### What you will do
Go through the material below and copy each line where the word "wybrać" appears.

(Material for this exercise)

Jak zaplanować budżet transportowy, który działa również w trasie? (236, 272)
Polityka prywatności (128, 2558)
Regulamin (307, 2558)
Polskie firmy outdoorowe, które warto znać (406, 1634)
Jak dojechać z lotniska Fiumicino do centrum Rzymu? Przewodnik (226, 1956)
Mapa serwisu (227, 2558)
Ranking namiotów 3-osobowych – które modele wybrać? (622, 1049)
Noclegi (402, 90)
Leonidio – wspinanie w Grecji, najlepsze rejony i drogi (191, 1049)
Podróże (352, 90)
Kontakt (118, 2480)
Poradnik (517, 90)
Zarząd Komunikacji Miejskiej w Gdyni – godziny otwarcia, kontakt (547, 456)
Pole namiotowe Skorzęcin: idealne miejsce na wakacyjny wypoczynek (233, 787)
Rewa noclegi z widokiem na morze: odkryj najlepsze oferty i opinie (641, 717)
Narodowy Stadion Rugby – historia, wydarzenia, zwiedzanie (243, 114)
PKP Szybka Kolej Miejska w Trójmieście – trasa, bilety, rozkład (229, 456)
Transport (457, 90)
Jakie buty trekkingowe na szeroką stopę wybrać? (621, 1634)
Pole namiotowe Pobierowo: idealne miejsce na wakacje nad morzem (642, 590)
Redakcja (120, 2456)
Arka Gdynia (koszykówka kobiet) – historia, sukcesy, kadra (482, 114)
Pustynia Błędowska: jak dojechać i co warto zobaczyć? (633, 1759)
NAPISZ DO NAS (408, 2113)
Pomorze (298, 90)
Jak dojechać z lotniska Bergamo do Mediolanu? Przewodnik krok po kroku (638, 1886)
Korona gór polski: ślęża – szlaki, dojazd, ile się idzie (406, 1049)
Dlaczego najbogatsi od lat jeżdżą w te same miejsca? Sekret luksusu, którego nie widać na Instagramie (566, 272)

(End Material for this exercise)

### Reply to the exercise
Ranking namiotów 3-osobowych – które modele wybrać? (622, 1049)
Jakie buty trekkingowe na szeroką stopę wybrać? (621, 1634)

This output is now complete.